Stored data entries
========
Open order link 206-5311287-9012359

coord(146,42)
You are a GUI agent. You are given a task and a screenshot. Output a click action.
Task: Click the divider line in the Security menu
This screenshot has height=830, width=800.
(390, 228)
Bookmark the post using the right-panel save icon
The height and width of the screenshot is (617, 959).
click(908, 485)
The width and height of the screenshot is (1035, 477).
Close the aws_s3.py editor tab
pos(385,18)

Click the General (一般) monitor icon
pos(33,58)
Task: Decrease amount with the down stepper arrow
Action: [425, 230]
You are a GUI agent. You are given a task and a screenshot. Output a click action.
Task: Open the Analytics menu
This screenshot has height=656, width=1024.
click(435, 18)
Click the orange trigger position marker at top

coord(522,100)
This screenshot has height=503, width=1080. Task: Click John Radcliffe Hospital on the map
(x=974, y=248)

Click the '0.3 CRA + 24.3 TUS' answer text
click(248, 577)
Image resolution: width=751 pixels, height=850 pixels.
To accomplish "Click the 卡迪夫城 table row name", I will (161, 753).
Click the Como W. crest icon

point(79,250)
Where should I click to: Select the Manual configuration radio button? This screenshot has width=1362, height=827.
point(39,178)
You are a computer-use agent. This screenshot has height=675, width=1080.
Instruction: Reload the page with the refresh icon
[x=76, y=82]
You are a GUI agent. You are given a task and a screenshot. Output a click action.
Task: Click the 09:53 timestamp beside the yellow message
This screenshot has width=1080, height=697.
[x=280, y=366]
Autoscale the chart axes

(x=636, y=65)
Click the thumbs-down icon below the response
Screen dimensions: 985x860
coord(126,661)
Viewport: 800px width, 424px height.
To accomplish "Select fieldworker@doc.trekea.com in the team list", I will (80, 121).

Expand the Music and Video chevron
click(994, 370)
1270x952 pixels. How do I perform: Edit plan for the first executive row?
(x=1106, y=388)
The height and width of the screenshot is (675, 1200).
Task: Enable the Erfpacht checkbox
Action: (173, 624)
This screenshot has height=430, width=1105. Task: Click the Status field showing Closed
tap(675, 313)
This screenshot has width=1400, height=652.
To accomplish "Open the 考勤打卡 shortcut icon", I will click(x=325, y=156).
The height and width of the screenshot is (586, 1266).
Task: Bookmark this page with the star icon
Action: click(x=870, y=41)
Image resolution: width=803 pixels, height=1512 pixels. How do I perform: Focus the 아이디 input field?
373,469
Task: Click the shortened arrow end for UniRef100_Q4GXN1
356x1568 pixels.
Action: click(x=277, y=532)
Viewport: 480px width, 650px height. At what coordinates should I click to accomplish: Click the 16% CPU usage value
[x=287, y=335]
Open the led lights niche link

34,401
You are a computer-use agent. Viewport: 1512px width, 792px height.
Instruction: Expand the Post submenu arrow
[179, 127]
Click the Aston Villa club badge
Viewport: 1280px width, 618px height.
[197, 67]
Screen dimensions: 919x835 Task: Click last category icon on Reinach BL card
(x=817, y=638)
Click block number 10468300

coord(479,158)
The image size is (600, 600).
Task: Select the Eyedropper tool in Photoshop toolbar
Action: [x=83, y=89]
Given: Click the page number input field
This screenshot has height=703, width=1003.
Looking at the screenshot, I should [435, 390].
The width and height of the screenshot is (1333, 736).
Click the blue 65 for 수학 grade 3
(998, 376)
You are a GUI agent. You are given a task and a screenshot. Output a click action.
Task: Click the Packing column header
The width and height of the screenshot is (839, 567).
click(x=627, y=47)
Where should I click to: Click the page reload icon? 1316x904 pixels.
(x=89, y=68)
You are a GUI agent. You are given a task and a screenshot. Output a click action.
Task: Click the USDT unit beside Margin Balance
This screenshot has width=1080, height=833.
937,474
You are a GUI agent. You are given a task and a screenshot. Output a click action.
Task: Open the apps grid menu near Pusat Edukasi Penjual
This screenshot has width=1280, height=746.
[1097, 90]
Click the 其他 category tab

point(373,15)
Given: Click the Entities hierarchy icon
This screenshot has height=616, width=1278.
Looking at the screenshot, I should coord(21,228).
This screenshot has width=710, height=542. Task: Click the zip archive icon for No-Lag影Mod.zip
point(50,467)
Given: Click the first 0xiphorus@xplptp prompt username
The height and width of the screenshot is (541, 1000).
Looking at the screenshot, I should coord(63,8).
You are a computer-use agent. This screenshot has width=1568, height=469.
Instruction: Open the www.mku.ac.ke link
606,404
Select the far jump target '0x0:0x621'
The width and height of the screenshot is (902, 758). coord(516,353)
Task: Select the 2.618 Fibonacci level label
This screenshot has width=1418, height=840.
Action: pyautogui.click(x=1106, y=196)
========
All of the data above should be set down word for word.

Open order link 206-5311287-9012359

coord(146,42)
You are a GUI agent. You are given a task and a screenshot. Output a click action.
Task: Click the divider line in the Security menu
This screenshot has height=830, width=800.
(390, 228)
Bookmark the post using the right-panel save icon
The height and width of the screenshot is (617, 959).
click(908, 485)
The width and height of the screenshot is (1035, 477).
Close the aws_s3.py editor tab
pos(385,18)

Click the General (一般) monitor icon
pos(33,58)
Task: Decrease amount with the down stepper arrow
Action: [425, 230]
You are a GUI agent. You are given a task and a screenshot. Output a click action.
Task: Open the Analytics menu
This screenshot has height=656, width=1024.
click(435, 18)
Click the orange trigger position marker at top

coord(522,100)
This screenshot has height=503, width=1080. Task: Click John Radcliffe Hospital on the map
(x=974, y=248)

Click the '0.3 CRA + 24.3 TUS' answer text
click(248, 577)
Image resolution: width=751 pixels, height=850 pixels.
To accomplish "Click the 卡迪夫城 table row name", I will (161, 753).
Click the Como W. crest icon

point(79,250)
Where should I click to: Select the Manual configuration radio button? This screenshot has width=1362, height=827.
point(39,178)
You are a computer-use agent. This screenshot has height=675, width=1080.
Instruction: Reload the page with the refresh icon
[x=76, y=82]
You are a GUI agent. You are given a task and a screenshot. Output a click action.
Task: Click the 09:53 timestamp beside the yellow message
This screenshot has width=1080, height=697.
[x=280, y=366]
Autoscale the chart axes

(x=636, y=65)
Click the thumbs-down icon below the response
Screen dimensions: 985x860
coord(126,661)
Viewport: 800px width, 424px height.
To accomplish "Select fieldworker@doc.trekea.com in the team list", I will (80, 121).

Expand the Music and Video chevron
click(994, 370)
1270x952 pixels. How do I perform: Edit plan for the first executive row?
(x=1106, y=388)
The height and width of the screenshot is (675, 1200).
Task: Enable the Erfpacht checkbox
Action: (173, 624)
This screenshot has height=430, width=1105. Task: Click the Status field showing Closed
tap(675, 313)
This screenshot has width=1400, height=652.
To accomplish "Open the 考勤打卡 shortcut icon", I will click(x=325, y=156).
The height and width of the screenshot is (586, 1266).
Task: Bookmark this page with the star icon
Action: click(x=870, y=41)
Image resolution: width=803 pixels, height=1512 pixels. How do I perform: Focus the 아이디 input field?
373,469
Task: Click the shortened arrow end for UniRef100_Q4GXN1
356x1568 pixels.
Action: click(x=277, y=532)
Viewport: 480px width, 650px height. At what coordinates should I click to accomplish: Click the 16% CPU usage value
[x=287, y=335]
Open the led lights niche link

34,401
You are a computer-use agent. Viewport: 1512px width, 792px height.
Instruction: Expand the Post submenu arrow
[179, 127]
Click the Aston Villa club badge
Viewport: 1280px width, 618px height.
[197, 67]
Screen dimensions: 919x835 Task: Click last category icon on Reinach BL card
(x=817, y=638)
Click block number 10468300

coord(479,158)
The image size is (600, 600).
Task: Select the Eyedropper tool in Photoshop toolbar
Action: [x=83, y=89]
Given: Click the page number input field
This screenshot has height=703, width=1003.
Looking at the screenshot, I should [435, 390].
The width and height of the screenshot is (1333, 736).
Click the blue 65 for 수학 grade 3
(998, 376)
You are a GUI agent. You are given a task and a screenshot. Output a click action.
Task: Click the Packing column header
The width and height of the screenshot is (839, 567).
click(x=627, y=47)
Where should I click to: Click the page reload icon? 1316x904 pixels.
(x=89, y=68)
You are a GUI agent. You are given a task and a screenshot. Output a click action.
Task: Click the USDT unit beside Margin Balance
This screenshot has width=1080, height=833.
937,474
You are a GUI agent. You are given a task and a screenshot. Output a click action.
Task: Open the apps grid menu near Pusat Edukasi Penjual
This screenshot has width=1280, height=746.
[1097, 90]
Click the 其他 category tab

point(373,15)
Given: Click the Entities hierarchy icon
This screenshot has height=616, width=1278.
Looking at the screenshot, I should coord(21,228).
This screenshot has width=710, height=542. Task: Click the zip archive icon for No-Lag影Mod.zip
point(50,467)
Given: Click the first 0xiphorus@xplptp prompt username
The height and width of the screenshot is (541, 1000).
Looking at the screenshot, I should coord(63,8).
You are a computer-use agent. This screenshot has width=1568, height=469.
Instruction: Open the www.mku.ac.ke link
606,404
Select the far jump target '0x0:0x621'
The width and height of the screenshot is (902, 758). coord(516,353)
Task: Select the 2.618 Fibonacci level label
This screenshot has width=1418, height=840.
Action: pyautogui.click(x=1106, y=196)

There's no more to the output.